Schließlich bezeichnet Revisionismus in der Geschichte der Politik das Bestreben, bestimmte, häufig in der Folge von Kriegen zu vertraglichem Recht gewordene Fakten rückgängig zu machen. Hauptsächlich sucht der Revisionismus, bestimmte zum Territorium eines anderen Landes gehörende Gebiete als legitimen und ursprünglich eigenen Besitz darzustellen, und deren Erwerb zu erreichen.

  • Mit der Annexion von Elsass-Lothringen 1870/71 rief Deutschland einen französischen Revisionismus hervor.
  • Die mit dem Ausgang des 1. Weltkrieges verbundenen Gebietsabtretungen an die Slowakei und Rumänien schürten den ungarischen Revisionismus.
  • Das revisionistische Vorgehen der Nationalsozialisten unter Hitler gegen den Versailler Vertrag fand in Deutschland 1933 uneingeschränkte Zustimmung.

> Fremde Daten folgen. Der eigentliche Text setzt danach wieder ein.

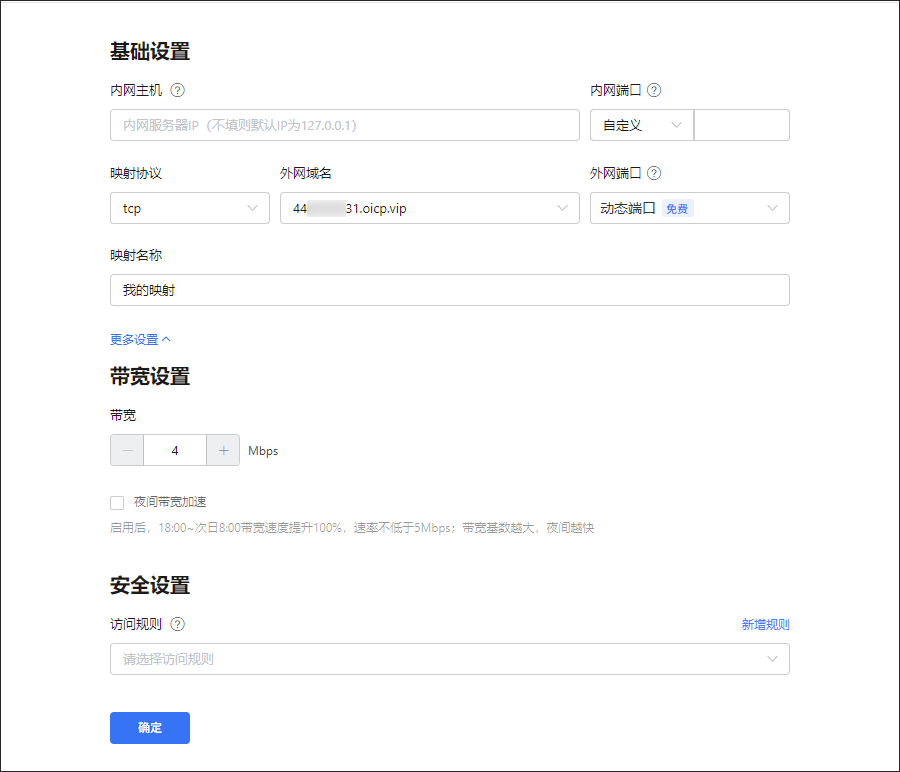Collapse 更多设置 section
The width and height of the screenshot is (900, 772).
(x=140, y=339)
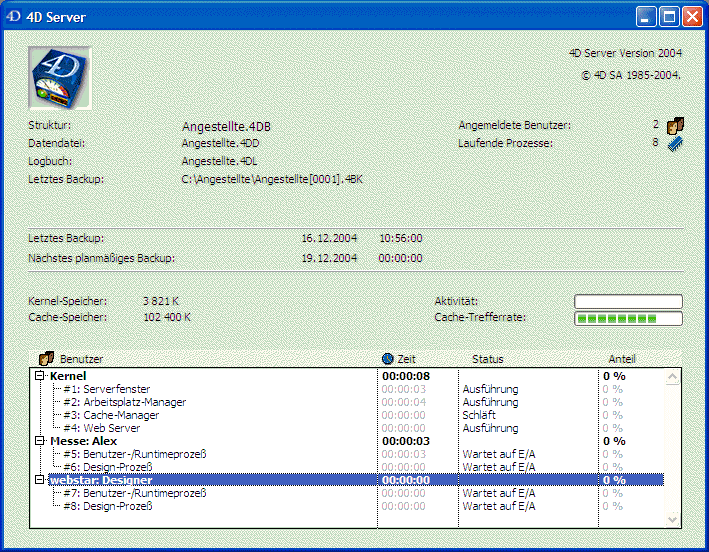Click the 4D Server application logo
Viewport: 709px width, 552px height.
[x=61, y=77]
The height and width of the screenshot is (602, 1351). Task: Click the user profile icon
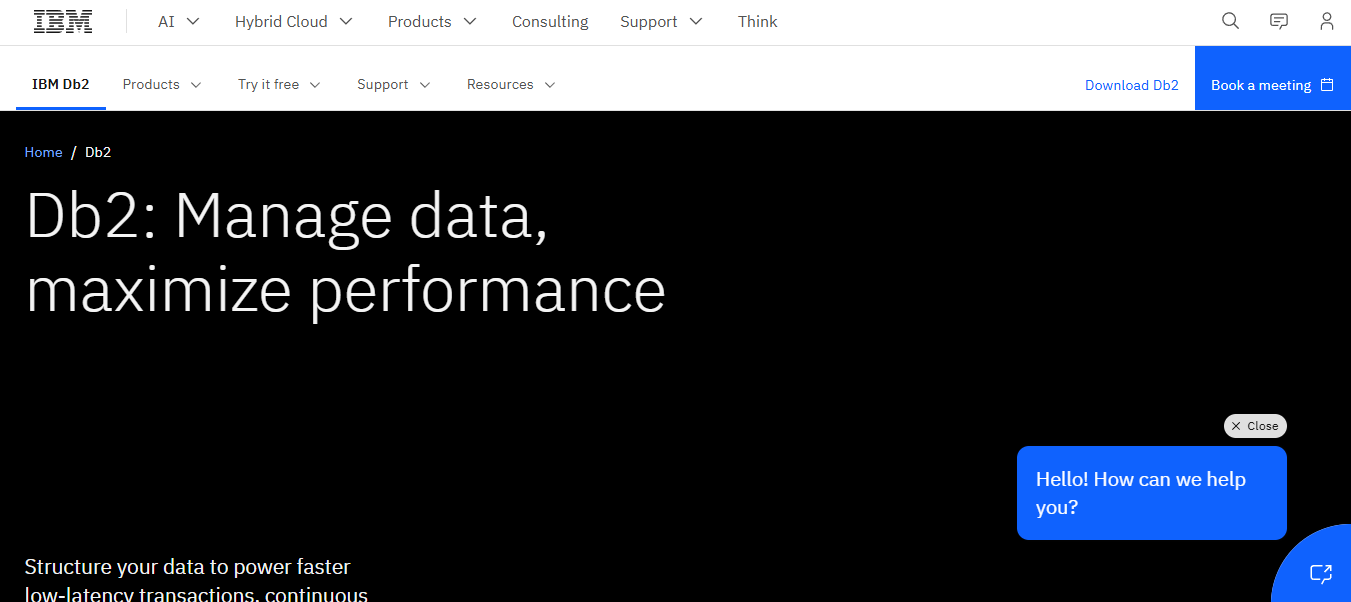[x=1326, y=21]
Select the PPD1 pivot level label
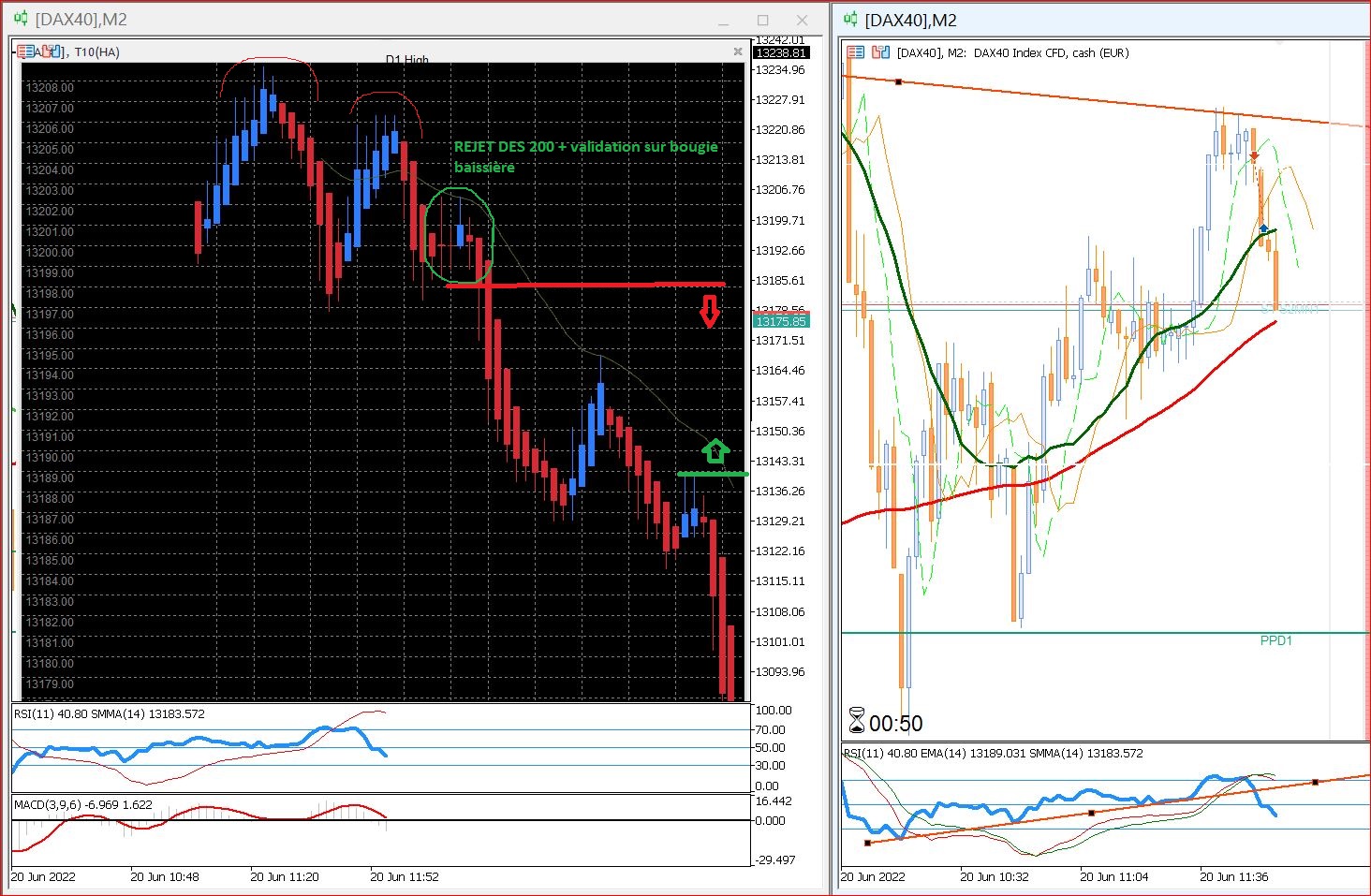The image size is (1371, 896). 1275,640
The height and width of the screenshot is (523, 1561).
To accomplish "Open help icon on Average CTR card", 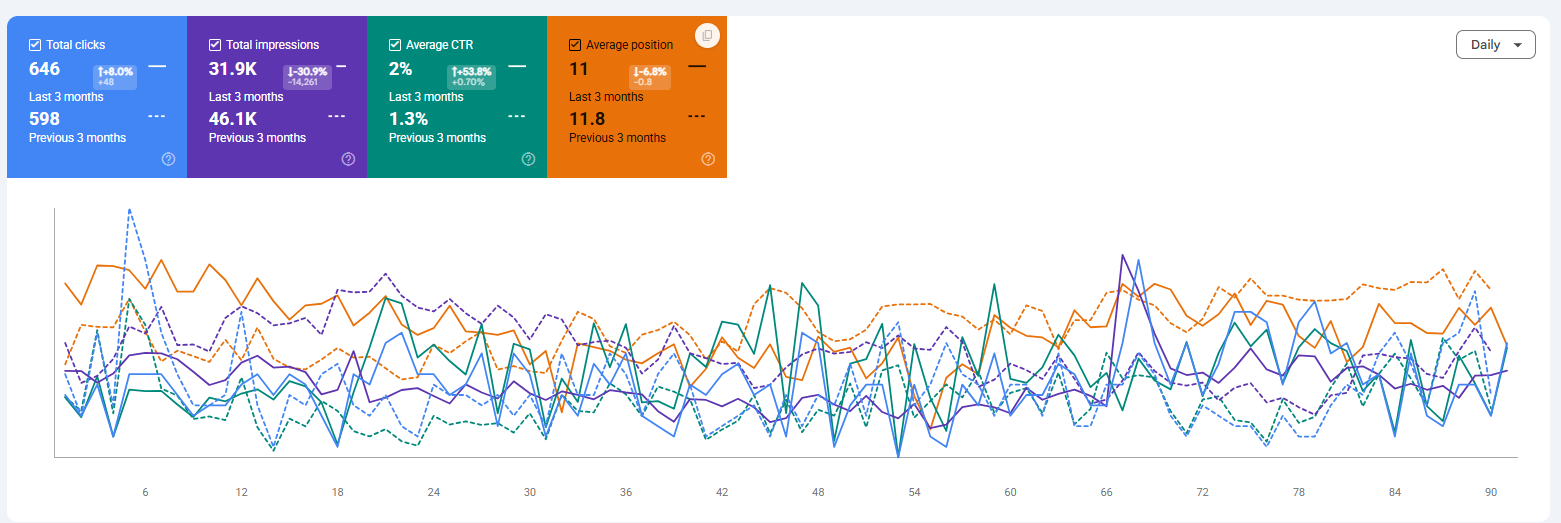I will coord(528,159).
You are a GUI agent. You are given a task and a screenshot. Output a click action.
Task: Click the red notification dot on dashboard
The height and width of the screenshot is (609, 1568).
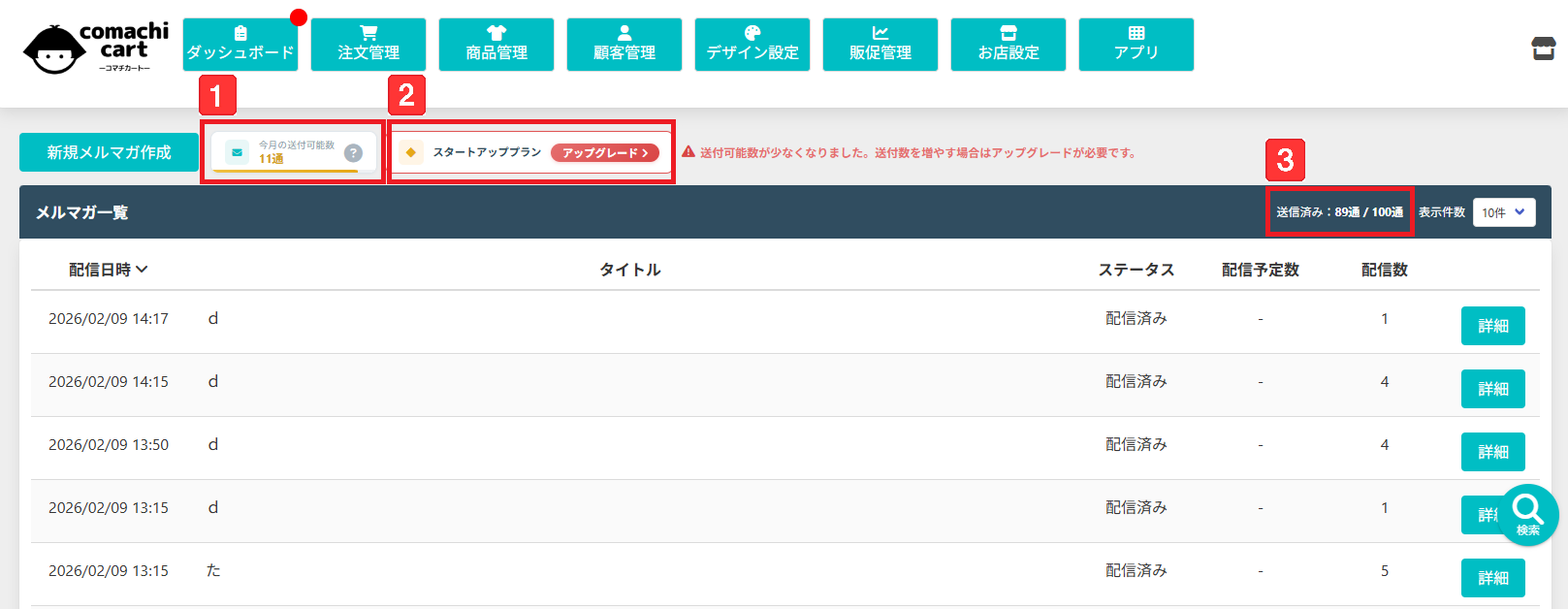click(299, 17)
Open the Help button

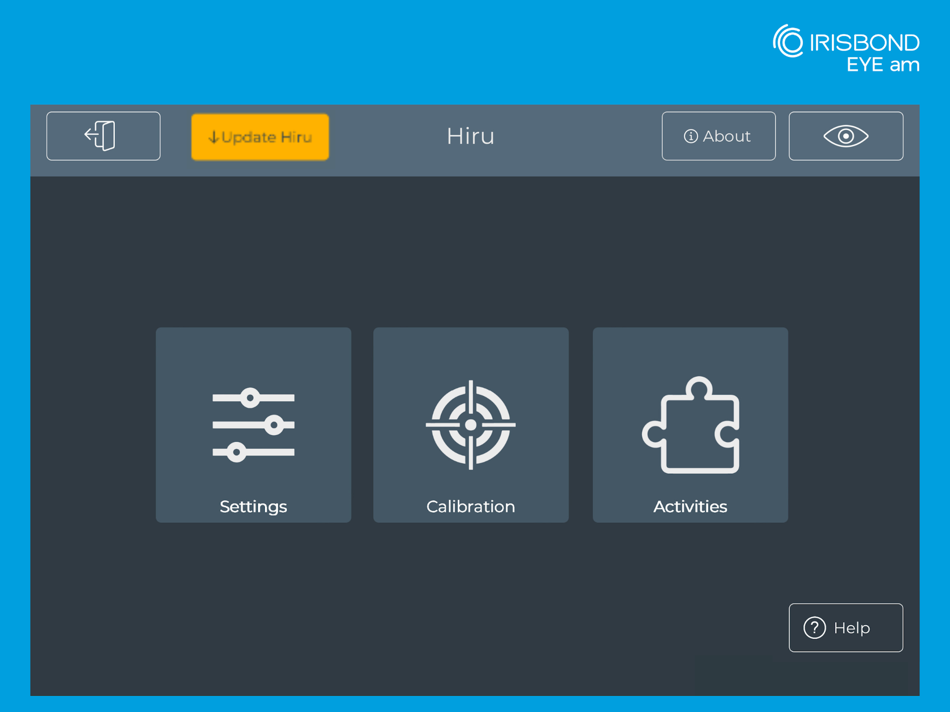(846, 628)
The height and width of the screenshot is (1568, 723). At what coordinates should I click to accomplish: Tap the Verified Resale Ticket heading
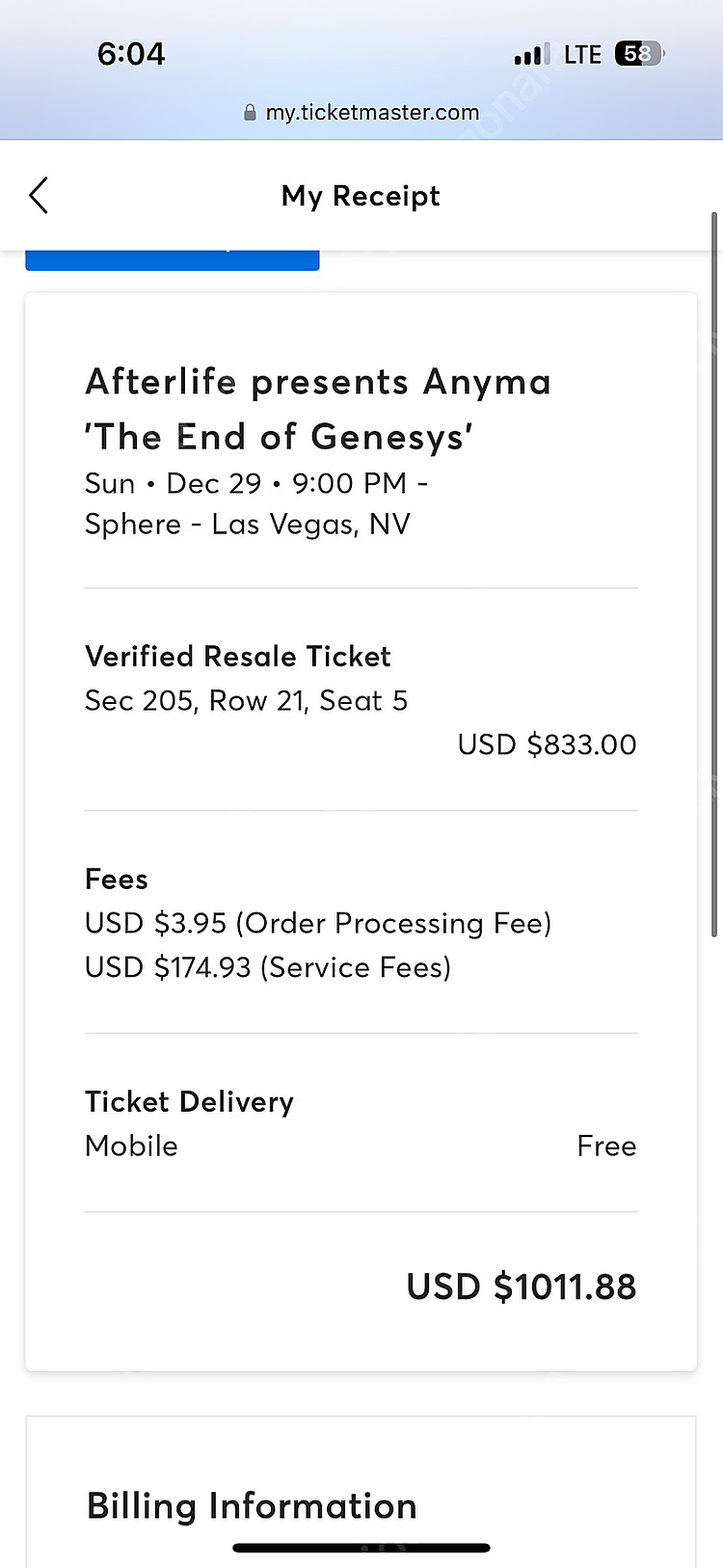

  • Nach 1945 wurde die Oder-Neiße-Linie, die im Zuge des Potsdamer Abkommens als polnische Westgrenze festgelegt wurde, von der Bundesrepublik Deutschland lange Jahre nicht anerkannt. Insbesondere die Vertriebenenverbände wollten die Oder-Neiße-Linie auch nach 1970 nicht als deutsche Ostgrenze akzeptieren. Im Zuge der Wiedervereinigung 1990 wurde die Oder-Neiße-Linie jedoch vom deutschen Bundestag als deutsch-polnische Ostgrenze akzeptiert. Mittlerweile stellt nur noch eine sehr kleine Minderheit in Deutschland revisionistische Forderungen. Die Vertriebenenverbände konzentrieren ihre Forderungen mittlerweile auf persönliche Wiedergutmachung für erlittenes Unrecht, was definitionsgemäß nicht als Revisionismus bezeichnet wird.


  • Ein Beispiel für Geschichtsrevisionismus: Die Jahre von 1933-1945 sind in dieser Chronologie Preußens bewusst ausgelassen, um dadurch die Vertreibung von 1947 als ein Verbrechen erscheinen zu lassen, das ohne jede Motivation und Vorgeschichte begangen worden sei.
  • Dazu steht in dem Artikel Geschichtliche Zäsuren (von Lothar Knaak): "Preussen war im Reiche untergegangen (nicht umgekehrt!) und de facto bestand es seit dem Preussenschlag durch die Regierung von Papen vom 20. Juli 1932 wie durch das Gesetz zum Neuaufbau des Reiches vom 30. Januar 1934 nicht mehr. Seine Tugenden hatten sich seit 1871 im Deutschtum allmählich verloren. Historiker Straub stellt sachlich begruendet fest, dass es eine Geschichte Preussens im nationalsozialistischen Reiche nicht gab, denn der Nationalsozialismus sei rein deutsche Geschichte." Diese Quelle wird von Revisionisten verwendet, um zu begründen, warum die Jahre nach 1932 ausgeblendet werden. Es wird jedoch übersehen, dass demnach auch eine Fortführung der preußischen Geschichte nach 1945 nicht legitim wäre.